Segment Start: DATA PROVIDED

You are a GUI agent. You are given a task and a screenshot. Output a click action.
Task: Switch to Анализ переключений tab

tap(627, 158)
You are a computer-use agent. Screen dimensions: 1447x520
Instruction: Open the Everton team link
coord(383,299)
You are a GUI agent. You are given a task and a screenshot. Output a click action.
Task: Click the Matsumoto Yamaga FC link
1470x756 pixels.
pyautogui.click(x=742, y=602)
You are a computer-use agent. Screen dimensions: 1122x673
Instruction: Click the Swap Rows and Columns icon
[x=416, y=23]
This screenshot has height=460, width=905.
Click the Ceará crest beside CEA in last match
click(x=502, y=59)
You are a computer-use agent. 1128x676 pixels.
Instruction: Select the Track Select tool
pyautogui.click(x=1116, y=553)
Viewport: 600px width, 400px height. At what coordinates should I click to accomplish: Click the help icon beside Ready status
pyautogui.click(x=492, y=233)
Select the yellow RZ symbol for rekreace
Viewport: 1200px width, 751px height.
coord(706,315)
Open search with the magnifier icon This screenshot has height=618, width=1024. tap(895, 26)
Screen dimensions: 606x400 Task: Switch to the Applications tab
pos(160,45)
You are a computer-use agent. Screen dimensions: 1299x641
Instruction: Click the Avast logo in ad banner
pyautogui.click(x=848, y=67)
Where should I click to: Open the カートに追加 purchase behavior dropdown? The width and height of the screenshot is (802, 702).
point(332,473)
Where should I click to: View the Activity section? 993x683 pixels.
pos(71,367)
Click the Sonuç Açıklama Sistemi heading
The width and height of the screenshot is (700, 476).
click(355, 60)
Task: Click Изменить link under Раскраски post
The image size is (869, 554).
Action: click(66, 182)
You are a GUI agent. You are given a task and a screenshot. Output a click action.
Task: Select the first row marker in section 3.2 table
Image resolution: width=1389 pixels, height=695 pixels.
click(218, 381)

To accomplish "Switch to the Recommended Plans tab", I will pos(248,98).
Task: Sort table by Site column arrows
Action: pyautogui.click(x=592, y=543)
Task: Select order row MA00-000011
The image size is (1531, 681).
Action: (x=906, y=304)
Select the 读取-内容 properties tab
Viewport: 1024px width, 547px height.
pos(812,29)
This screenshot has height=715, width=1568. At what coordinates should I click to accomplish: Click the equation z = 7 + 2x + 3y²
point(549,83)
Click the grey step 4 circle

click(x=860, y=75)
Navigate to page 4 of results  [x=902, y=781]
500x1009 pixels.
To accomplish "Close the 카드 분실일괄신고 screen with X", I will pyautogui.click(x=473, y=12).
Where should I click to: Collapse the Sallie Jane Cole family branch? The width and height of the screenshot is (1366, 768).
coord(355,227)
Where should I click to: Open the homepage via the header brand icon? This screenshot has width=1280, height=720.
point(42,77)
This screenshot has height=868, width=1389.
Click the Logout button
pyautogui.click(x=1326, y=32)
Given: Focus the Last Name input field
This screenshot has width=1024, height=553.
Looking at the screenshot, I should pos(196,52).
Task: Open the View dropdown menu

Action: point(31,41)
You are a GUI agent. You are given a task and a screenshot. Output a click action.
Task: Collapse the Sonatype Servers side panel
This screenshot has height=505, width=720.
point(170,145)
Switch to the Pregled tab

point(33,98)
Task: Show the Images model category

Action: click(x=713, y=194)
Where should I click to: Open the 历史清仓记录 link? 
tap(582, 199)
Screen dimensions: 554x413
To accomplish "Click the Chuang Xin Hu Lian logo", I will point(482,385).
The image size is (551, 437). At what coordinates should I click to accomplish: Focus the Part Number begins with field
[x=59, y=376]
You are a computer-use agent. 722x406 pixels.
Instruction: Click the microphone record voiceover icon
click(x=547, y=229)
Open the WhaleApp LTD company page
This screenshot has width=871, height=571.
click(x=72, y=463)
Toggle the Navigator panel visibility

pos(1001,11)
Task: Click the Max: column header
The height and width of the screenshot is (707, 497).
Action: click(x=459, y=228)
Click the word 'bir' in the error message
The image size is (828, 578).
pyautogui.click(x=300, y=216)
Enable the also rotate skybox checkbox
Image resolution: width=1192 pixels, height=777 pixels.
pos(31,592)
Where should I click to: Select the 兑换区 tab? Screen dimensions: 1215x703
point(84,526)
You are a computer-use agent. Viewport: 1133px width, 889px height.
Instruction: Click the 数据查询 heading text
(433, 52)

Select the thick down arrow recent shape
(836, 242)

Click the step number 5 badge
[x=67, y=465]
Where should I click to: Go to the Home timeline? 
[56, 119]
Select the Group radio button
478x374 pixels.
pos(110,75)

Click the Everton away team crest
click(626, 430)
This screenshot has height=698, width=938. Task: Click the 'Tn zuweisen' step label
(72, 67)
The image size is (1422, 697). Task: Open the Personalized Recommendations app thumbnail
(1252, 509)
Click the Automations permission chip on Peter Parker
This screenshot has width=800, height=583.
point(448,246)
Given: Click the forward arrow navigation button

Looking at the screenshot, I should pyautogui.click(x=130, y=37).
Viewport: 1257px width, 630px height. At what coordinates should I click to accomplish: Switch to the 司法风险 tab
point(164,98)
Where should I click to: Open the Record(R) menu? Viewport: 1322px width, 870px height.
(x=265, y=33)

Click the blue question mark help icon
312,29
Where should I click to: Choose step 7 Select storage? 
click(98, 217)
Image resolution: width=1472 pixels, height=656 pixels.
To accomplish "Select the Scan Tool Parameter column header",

Segment End: DATA PROVIDED

• [PROBLEM DESCRIPTION]: Please return every line of the data, unaltered.

• [EXERCISE RESULT]:
You are a GUI agent. You are given a task and a screenshot. Output a click action.
Task: Switch to Анализ переключений tab

tap(627, 158)
You are a computer-use agent. Screen dimensions: 1447x520
Instruction: Open the Everton team link
coord(383,299)
You are a GUI agent. You are given a task and a screenshot. Output a click action.
Task: Click the Matsumoto Yamaga FC link
1470x756 pixels.
pyautogui.click(x=742, y=602)
You are a computer-use agent. Screen dimensions: 1122x673
Instruction: Click the Swap Rows and Columns icon
[x=416, y=23]
This screenshot has height=460, width=905.
Click the Ceará crest beside CEA in last match
click(x=502, y=59)
You are a computer-use agent. 1128x676 pixels.
Instruction: Select the Track Select tool
pyautogui.click(x=1116, y=553)
Viewport: 600px width, 400px height. At what coordinates should I click to accomplish: Click the help icon beside Ready status
pyautogui.click(x=492, y=233)
Select the yellow RZ symbol for rekreace
Viewport: 1200px width, 751px height.
coord(706,315)
Open search with the magnifier icon This screenshot has height=618, width=1024. tap(895, 26)
Screen dimensions: 606x400 Task: Switch to the Applications tab
pos(160,45)
You are a computer-use agent. Screen dimensions: 1299x641
Instruction: Click the Avast logo in ad banner
pyautogui.click(x=848, y=67)
Where should I click to: Open the カートに追加 purchase behavior dropdown? The width and height of the screenshot is (802, 702).
point(332,473)
Where should I click to: View the Activity section? 993x683 pixels.
pos(71,367)
Click the Sonuç Açıklama Sistemi heading
The width and height of the screenshot is (700, 476).
click(355, 60)
Task: Click Изменить link under Раскраски post
The image size is (869, 554).
Action: click(66, 182)
You are a GUI agent. You are given a task and a screenshot. Output a click action.
Task: Select the first row marker in section 3.2 table
Image resolution: width=1389 pixels, height=695 pixels.
click(218, 381)

To accomplish "Switch to the Recommended Plans tab", I will pos(248,98).
Task: Sort table by Site column arrows
Action: pyautogui.click(x=592, y=543)
Task: Select order row MA00-000011
The image size is (1531, 681).
Action: (x=906, y=304)
Select the 读取-内容 properties tab
Viewport: 1024px width, 547px height.
pos(812,29)
This screenshot has height=715, width=1568. At what coordinates should I click to accomplish: Click the equation z = 7 + 2x + 3y²
point(549,83)
Click the grey step 4 circle

click(x=860, y=75)
Navigate to page 4 of results  [x=902, y=781]
500x1009 pixels.
To accomplish "Close the 카드 분실일괄신고 screen with X", I will pyautogui.click(x=473, y=12).
Where should I click to: Collapse the Sallie Jane Cole family branch? The width and height of the screenshot is (1366, 768).
coord(355,227)
Where should I click to: Open the homepage via the header brand icon? This screenshot has width=1280, height=720.
point(42,77)
This screenshot has height=868, width=1389.
Click the Logout button
pyautogui.click(x=1326, y=32)
Given: Focus the Last Name input field
This screenshot has width=1024, height=553.
Looking at the screenshot, I should pos(196,52).
Task: Open the View dropdown menu

Action: point(31,41)
You are a GUI agent. You are given a task and a screenshot. Output a click action.
Task: Collapse the Sonatype Servers side panel
This screenshot has height=505, width=720.
point(170,145)
Switch to the Pregled tab

point(33,98)
Task: Show the Images model category

Action: click(x=713, y=194)
Where should I click to: Open the 历史清仓记录 link? 
tap(582, 199)
Screen dimensions: 554x413
To accomplish "Click the Chuang Xin Hu Lian logo", I will point(482,385).
The image size is (551, 437). At what coordinates should I click to accomplish: Focus the Part Number begins with field
[x=59, y=376]
You are a computer-use agent. 722x406 pixels.
Instruction: Click the microphone record voiceover icon
click(x=547, y=229)
Open the WhaleApp LTD company page
This screenshot has width=871, height=571.
click(x=72, y=463)
Toggle the Navigator panel visibility

pos(1001,11)
Task: Click the Max: column header
The height and width of the screenshot is (707, 497).
Action: click(x=459, y=228)
Click the word 'bir' in the error message
The image size is (828, 578).
pyautogui.click(x=300, y=216)
Enable the also rotate skybox checkbox
Image resolution: width=1192 pixels, height=777 pixels.
pos(31,592)
Where should I click to: Select the 兑换区 tab? Screen dimensions: 1215x703
point(84,526)
You are a computer-use agent. Viewport: 1133px width, 889px height.
Instruction: Click the 数据查询 heading text
(433, 52)

Select the thick down arrow recent shape
(836, 242)

Click the step number 5 badge
[x=67, y=465]
Where should I click to: Go to the Home timeline? 
[56, 119]
Select the Group radio button
478x374 pixels.
pos(110,75)

Click the Everton away team crest
click(626, 430)
This screenshot has height=698, width=938. Task: Click the 'Tn zuweisen' step label
(72, 67)
The image size is (1422, 697). Task: Open the Personalized Recommendations app thumbnail
(1252, 509)
Click the Automations permission chip on Peter Parker
This screenshot has width=800, height=583.
point(448,246)
Given: Click the forward arrow navigation button

Looking at the screenshot, I should pyautogui.click(x=130, y=37).
Viewport: 1257px width, 630px height. At what coordinates should I click to accomplish: Switch to the 司法风险 tab
point(164,98)
Where should I click to: Open the Record(R) menu? Viewport: 1322px width, 870px height.
(x=265, y=33)

Click the blue question mark help icon
312,29
Where should I click to: Choose step 7 Select storage? 
click(98, 217)
Image resolution: width=1472 pixels, height=656 pixels.
To accomplish "Select the Scan Tool Parameter column header",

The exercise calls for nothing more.